→ Passage provided
****************

Everything you need to know about WebRTC security 🔒

April 6, 2020

Video calling and WebRTC are becoming popular and taking center stage in our lives. Lets see see how WebRTC takes care of security (and privacy).

TL; DR

WebRTC is the most secure voice and video calling technology available today on the market. This is not going to change for years to come. To enjoy that level of security in your application, you will need to work as well. Rest assured that the underlying technology of WebRTC is your best bet.

Need to know what’s your role in securing a WebRTC application? Download this WebRTC security checklist.

In this article, I’d like to go over the reasoning behind why WebRTC is so secure, as well as tackle some pending security/privacy issues in WebRTC.

WebRTC security measures

WebRTC has security front and center, designed into it from the get go

Before we start going into details of the softer security benefits you gain out of WebRTC, it is important to understand how WebRTC is secure to begin with.

****************

→ Task set
a. In the WebRTC security article, what date appears under the title?
b. Print the part of the WebRTC security article between "Everything you need" and "WebRTC security checklist.", inclusive.
c. Write what comes next in the WebRTC security article, picking up after its final sentence.
The data after this point is separate from the WebRTC security article.

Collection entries

****************

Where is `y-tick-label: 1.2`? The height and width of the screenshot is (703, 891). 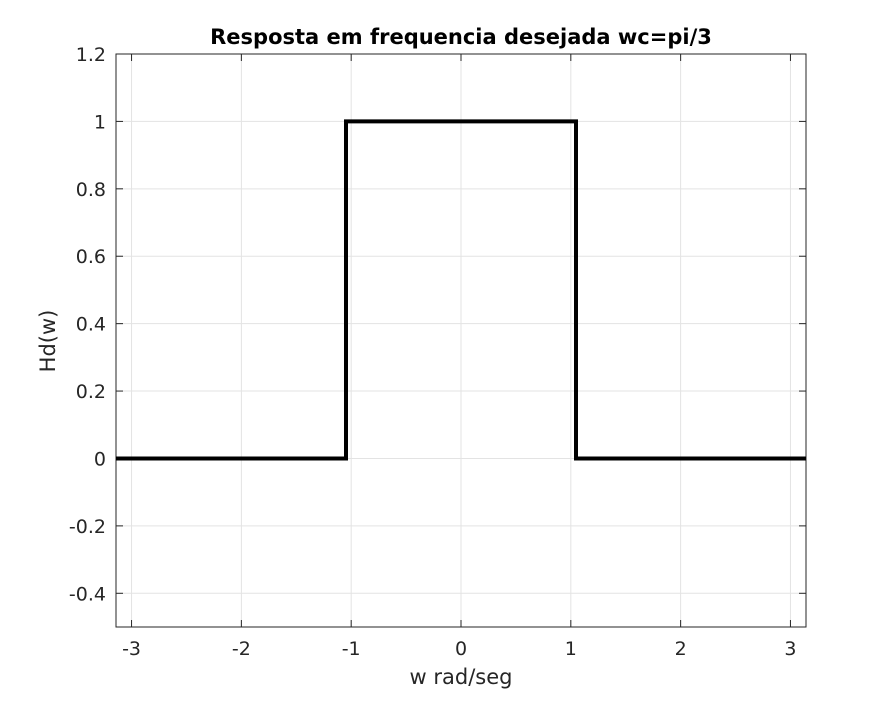
y-tick-label: 1.2 is located at coordinates (91, 55).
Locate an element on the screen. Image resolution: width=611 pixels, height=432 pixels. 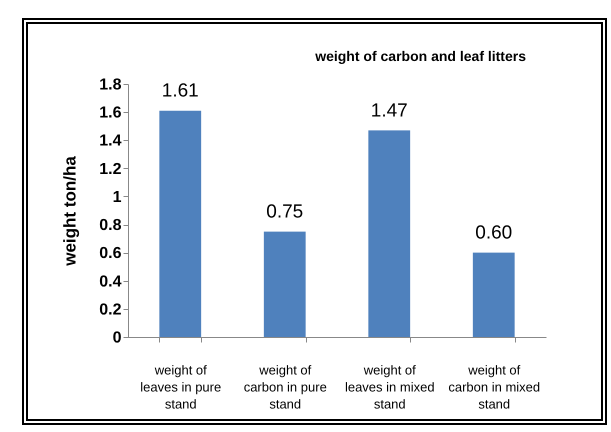
x-tick-label: weight of leaves in mixed stand is located at coordinates (390, 387).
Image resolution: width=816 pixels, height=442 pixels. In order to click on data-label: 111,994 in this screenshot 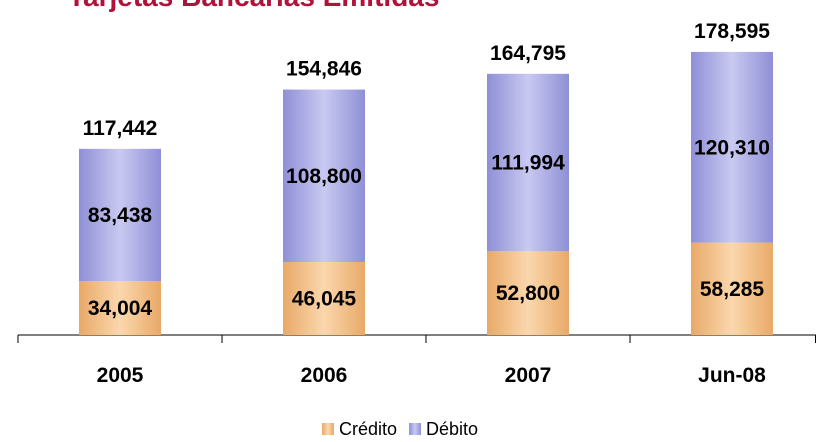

****************

→ Answers for each item
a. April 6, 2020

b.
Everything you need to know about WebRTC security 🔒

April 6, 2020

Video calling and WebRTC are becoming popular and taking center stage in our lives. Lets see see how WebRTC takes care of security (and privacy).

TL; DR

WebRTC is the most secure voice and video calling technology available today on the market. This is not going to change for years to come. To enjoy that level of security in your application, you will need to work as well. Rest assured that the underlying technology of WebRTC is your best bet.

Need to know what’s your role in securing a WebRTC application? Download this WebRTC security checklist.

c.
The diagram below shows the WebRTC protocol stack as taken from the great High Performance Browser Networking. I’ve taken the liberty of marking the relevant parts of the stack that are targeted at security:

Security in WebRTC’s protocols stack

Signaling

Let’s start with the left hand side. That’s the part that isn’t really WebRTC, but rather WebRTC’s signaling as conducted in the browser. WebRTC uses TLS sessions or QUIC for its signaling transport – both are encrypted in nature. All other avenues for non-encrypted signaling don’t really exist in WebRTC. Theoretically they might work, but some browsers will either block them altogether or require the user to grant access to the camera and microphone on each interaction. Deploying anything serious to production with WebRTC without encrypting signaling for their browser implementations is not a real alternative.

WebRTC “forces” you to encrypt your signaling. What is left out of scope of WebRTC are things like authentication, authorization and identity management. You are free to do as you please in that domain – just make sure to do *something* here – and not leave this wide open for pranksters or worse.

For native applications on mobile, desktop or embedded – you can do whatever you like. That said, the mindset must be the same – mandatory encrypted signaling.

Media

At the end of the day, WebRTC is a media stack, which is what’s on the right hand side.

WebRTC encrypts data sent through it. No way around it.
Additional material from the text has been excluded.